Birmingham City Council spends £750,000 on anti-terror project

Robin Simcox

A SECURITY expert has branded a £750,000 scheme to combat home-grown terrorism in the Midlands as “a nonsense”.

New figures show Birmingham City Council handed out the cash to 22 projects in the last financial year, as part of the Preventing Violent Extremism (PVE) scheme.

The Government initiative supports projects which aim to prevent Muslims from becoming radicalised.

The Birmingham cash went on schemes including a group offering counselling to young men with low self-esteem and another providing boxing lessons.

The details came to light just two weeks after seven men were charged over an alleged suicide bomb plot following police raids across the city.

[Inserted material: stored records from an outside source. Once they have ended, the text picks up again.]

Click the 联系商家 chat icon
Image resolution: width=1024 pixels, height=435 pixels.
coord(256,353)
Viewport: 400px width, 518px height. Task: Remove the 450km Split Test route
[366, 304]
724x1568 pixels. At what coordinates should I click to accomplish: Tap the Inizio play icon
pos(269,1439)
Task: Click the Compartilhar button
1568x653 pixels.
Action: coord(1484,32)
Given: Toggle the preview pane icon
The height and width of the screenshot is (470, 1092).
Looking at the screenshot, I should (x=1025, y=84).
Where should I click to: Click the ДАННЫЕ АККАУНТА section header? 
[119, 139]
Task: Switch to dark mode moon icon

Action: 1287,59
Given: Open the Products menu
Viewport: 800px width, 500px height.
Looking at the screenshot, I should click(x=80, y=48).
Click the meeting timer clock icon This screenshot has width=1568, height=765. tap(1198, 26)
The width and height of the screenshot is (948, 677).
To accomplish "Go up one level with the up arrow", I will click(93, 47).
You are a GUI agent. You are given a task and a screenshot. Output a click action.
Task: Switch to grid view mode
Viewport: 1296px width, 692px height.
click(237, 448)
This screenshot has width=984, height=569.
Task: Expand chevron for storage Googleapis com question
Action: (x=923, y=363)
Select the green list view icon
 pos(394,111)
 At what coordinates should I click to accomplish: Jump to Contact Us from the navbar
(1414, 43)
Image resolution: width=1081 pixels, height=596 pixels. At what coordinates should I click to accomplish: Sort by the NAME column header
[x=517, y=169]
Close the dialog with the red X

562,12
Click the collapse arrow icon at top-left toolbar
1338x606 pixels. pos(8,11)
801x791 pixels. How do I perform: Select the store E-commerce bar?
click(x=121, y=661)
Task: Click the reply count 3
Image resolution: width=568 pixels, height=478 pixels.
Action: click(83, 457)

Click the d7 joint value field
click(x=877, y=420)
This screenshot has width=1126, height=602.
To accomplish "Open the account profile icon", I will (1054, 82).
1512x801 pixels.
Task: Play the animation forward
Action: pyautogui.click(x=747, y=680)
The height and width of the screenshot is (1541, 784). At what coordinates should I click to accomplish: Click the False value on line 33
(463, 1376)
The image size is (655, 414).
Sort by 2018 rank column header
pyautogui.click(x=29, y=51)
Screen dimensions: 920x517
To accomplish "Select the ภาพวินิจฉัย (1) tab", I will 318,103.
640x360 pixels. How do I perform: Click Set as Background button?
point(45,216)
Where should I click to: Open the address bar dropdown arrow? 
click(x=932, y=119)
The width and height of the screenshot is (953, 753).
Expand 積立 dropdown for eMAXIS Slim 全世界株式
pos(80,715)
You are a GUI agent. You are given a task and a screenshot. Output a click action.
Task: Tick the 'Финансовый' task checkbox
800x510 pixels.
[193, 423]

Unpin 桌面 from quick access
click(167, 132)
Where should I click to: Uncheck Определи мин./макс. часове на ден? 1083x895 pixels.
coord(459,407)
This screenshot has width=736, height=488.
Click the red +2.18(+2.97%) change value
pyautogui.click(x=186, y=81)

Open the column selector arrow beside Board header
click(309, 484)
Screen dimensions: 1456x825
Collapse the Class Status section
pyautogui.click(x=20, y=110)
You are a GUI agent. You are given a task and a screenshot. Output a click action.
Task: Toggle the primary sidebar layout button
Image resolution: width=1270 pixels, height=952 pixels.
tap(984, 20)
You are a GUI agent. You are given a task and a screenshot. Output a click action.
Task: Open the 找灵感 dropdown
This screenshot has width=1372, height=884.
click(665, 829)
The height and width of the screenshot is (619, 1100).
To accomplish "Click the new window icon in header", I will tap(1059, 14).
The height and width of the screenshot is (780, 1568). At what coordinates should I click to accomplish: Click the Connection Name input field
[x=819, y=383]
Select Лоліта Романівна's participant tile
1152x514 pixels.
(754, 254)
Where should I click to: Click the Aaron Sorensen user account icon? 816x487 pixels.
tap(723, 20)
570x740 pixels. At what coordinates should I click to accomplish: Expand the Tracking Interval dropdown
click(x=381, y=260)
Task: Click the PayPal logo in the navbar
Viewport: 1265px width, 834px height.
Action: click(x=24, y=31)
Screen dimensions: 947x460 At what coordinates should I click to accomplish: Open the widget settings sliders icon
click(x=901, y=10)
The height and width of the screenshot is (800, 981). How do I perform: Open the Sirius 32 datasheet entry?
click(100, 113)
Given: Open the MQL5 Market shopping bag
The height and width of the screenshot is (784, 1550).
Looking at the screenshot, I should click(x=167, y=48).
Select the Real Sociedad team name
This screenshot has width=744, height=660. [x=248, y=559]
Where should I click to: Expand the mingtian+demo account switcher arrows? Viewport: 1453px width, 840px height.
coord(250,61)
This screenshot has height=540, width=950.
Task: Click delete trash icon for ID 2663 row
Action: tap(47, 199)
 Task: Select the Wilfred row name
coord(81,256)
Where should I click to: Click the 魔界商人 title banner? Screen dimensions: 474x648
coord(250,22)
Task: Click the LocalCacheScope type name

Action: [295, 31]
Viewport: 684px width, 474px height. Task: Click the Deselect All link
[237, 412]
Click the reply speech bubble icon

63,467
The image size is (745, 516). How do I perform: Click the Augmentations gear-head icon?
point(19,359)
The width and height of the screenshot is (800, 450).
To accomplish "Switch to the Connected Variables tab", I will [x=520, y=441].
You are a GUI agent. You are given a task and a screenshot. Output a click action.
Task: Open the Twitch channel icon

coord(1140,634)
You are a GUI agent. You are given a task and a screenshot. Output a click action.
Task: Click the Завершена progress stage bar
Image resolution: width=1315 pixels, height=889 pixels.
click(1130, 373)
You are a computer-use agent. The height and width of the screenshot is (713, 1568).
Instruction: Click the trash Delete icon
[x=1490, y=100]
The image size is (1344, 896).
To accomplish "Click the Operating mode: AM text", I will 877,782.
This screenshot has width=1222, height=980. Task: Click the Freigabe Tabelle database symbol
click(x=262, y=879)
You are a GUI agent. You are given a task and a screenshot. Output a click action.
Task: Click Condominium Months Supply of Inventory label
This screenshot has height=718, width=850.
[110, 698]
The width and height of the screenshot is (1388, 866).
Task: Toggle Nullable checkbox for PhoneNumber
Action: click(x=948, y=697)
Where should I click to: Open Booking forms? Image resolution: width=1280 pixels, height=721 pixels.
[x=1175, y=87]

Four were charged with preparing for an act of terrorism, two with failing to disclose information, and a seventh with entering into a funding arrangement for the purposes of terrorism.

Robin Simcox, from security think tank The Henry Jackson Society, questioned the huge spending on anti-terrorism initiatives.

“Prevent has been reviewed by this Government because it was widely acknowledged to be extremely flawed,’’ he said.

“It has handed huge amounts of money to organisations but there were absolutely no checks and balances to see if they were producing anything useful. I don’t think a lot of the money was well used.

“You’d get huge amounts handed out to various obscure knitting circles or boys’ camping trips.

“The fact is these were given on a counter terrorism basis and it was clearly a nonsense.”